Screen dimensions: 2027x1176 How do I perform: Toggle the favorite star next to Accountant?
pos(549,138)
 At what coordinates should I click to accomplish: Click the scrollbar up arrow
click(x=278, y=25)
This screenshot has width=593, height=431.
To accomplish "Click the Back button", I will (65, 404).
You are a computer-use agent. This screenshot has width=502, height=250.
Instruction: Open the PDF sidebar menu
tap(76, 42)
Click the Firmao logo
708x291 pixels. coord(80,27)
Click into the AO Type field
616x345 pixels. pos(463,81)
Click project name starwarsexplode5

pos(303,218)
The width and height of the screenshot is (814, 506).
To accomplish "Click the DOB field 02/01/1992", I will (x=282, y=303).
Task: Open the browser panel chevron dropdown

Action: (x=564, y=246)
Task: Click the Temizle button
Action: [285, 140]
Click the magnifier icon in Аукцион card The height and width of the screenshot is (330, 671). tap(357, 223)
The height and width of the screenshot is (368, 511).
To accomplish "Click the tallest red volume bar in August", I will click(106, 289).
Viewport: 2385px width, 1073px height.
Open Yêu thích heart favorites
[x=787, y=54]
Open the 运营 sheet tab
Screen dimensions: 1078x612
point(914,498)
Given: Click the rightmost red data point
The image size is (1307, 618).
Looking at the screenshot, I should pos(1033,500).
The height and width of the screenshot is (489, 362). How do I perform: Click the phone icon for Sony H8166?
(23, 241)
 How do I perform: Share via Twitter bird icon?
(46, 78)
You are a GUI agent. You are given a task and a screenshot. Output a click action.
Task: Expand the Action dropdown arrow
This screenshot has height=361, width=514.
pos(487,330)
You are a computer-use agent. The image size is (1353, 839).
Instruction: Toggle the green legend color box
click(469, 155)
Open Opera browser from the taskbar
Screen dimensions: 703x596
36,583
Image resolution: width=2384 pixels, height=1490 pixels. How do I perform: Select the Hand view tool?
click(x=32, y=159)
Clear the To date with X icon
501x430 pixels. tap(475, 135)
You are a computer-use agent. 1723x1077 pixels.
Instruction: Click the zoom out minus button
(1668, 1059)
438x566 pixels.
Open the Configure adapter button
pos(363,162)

▶ **Problem statement**
Copy every row above word for word.

▶ **The solution**
Screen dimensions: 2027x1176 How do I perform: Toggle the favorite star next to Accountant?
pos(549,138)
 At what coordinates should I click to accomplish: Click the scrollbar up arrow
click(x=278, y=25)
This screenshot has width=593, height=431.
To accomplish "Click the Back button", I will (65, 404).
You are a computer-use agent. This screenshot has width=502, height=250.
Instruction: Open the PDF sidebar menu
tap(76, 42)
Click the Firmao logo
708x291 pixels. coord(80,27)
Click into the AO Type field
616x345 pixels. pos(463,81)
Click project name starwarsexplode5

pos(303,218)
The width and height of the screenshot is (814, 506).
To accomplish "Click the DOB field 02/01/1992", I will (x=282, y=303).
Task: Open the browser panel chevron dropdown

Action: (x=564, y=246)
Task: Click the Temizle button
Action: [285, 140]
Click the magnifier icon in Аукцион card The height and width of the screenshot is (330, 671). tap(357, 223)
The height and width of the screenshot is (368, 511).
To accomplish "Click the tallest red volume bar in August", I will click(106, 289).
Viewport: 2385px width, 1073px height.
Open Yêu thích heart favorites
[x=787, y=54]
Open the 运营 sheet tab
Screen dimensions: 1078x612
point(914,498)
Given: Click the rightmost red data point
The image size is (1307, 618).
Looking at the screenshot, I should pos(1033,500).
The height and width of the screenshot is (489, 362). How do I perform: Click the phone icon for Sony H8166?
(23, 241)
 How do I perform: Share via Twitter bird icon?
(46, 78)
You are a GUI agent. You are given a task and a screenshot. Output a click action.
Task: Expand the Action dropdown arrow
This screenshot has height=361, width=514.
pos(487,330)
You are a computer-use agent. The image size is (1353, 839).
Instruction: Toggle the green legend color box
click(469, 155)
Open Opera browser from the taskbar
Screen dimensions: 703x596
36,583
Image resolution: width=2384 pixels, height=1490 pixels. How do I perform: Select the Hand view tool?
click(x=32, y=159)
Clear the To date with X icon
501x430 pixels. tap(475, 135)
You are a computer-use agent. 1723x1077 pixels.
Instruction: Click the zoom out minus button
(1668, 1059)
438x566 pixels.
Open the Configure adapter button
pos(363,162)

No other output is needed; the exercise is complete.